波打つ炎が辺り一面に広がっているようである。
建物は全て焼け焦げ、色彩の無いモノクロ映画のようである。
身体は熱さを感じていない。
聞こえるのは燃え上がる炎の音だけ。
ぼやける視界には、真っ直ぐと地平線まで続く大通りが映る。
赤々とした空には雲一つ無い。
大通りの中央、自分の正面に人影が立っている。
霞んで顔が見えない。
だがそれが誰なのかは分かっている。
しかし何故だろう。
今見るその人影は、別の人物に見えてしまう。
憎くて、恨めしくて、それなのに大好きだった“あいつ”に見えてしまう。
人影が自分に向かって口を開いているようだが、何を言っているのか聞き取れない。
まるで感覚がない……これは夢なのだろうか?
どうしてこうなったか思い出せない……これは夢なのだろうか?
いや、紛れもない現実だ。
傍に転がった銀のアクセサリーが、自分が今の状況に至った経緯を思い出させた。
今こうなっているのは、全て己の招いた結果だ。
全て夢なら、どれほど良かっただろうか……
白蜘蛛
No.10717418
2011年02月16日 11:32:09投稿
引用
数百年の歴史を誇る彩城(さいじょう)家は、代々城主に仕え、裏から政(まつりごと)を操っていた。
武士の家系でも無いのになぜそのようなことができたのか……それは、血筋を引く者は皆怪奇な力を持っていたためである。
その力とは、『炎を自在に生み出す力』……当時は妖術師として畏れられ、城主さえも歯向かうことはできなかった。
しかし代を重ねるに連れ、徐々にその能力は衰退していく。
力の衰えによって、次第に彩城家と城主との立場は逆転し、挙げ句には雑用として働かされるまでになった。

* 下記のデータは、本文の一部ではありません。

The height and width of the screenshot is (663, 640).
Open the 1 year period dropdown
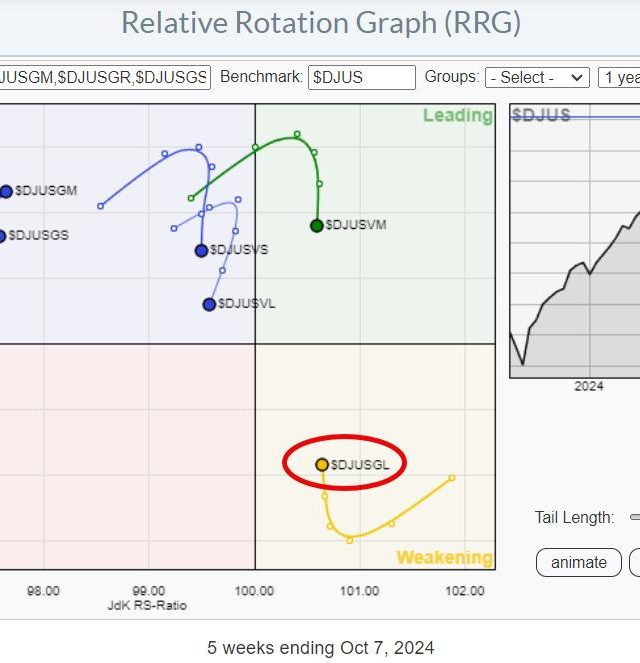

やがて時代は変わり、武士社会は終幕を迎え、王が統治し政治家が国を動かすようになる。
もともと知徳の優れていた彩城家にとっては、政治家に就くことなど容易かった。
異能の力は使われなくなり、せいぜい火花を散らせられる程度にまで弱まった。
しかし、その流れを打ち破る子が生まれた。
十字から噴き出させることのできる彼の炎の勢いは、天井知らずだった。
それを見た一族の老輩は、円から炎を生み出した初代の生まれ変わりだ、とその子を崇めた。
その子は初代彩城の名前「焦陰(しょういん)」と「国を良い方向へと焚き付ける」という意を込め、「焦焚(しょうた)」と名付けられた。
だが今の時世に特異な能力を持つ人間は忌み嫌われるだけ……力は彼自身を苦しめるだけのもの……両親はそう判断し、幼い焦焚に、その力を決して外では使わないよう言い聞かせた。
焦焚は素直にそれに従い、何事もなく幼少期を送った。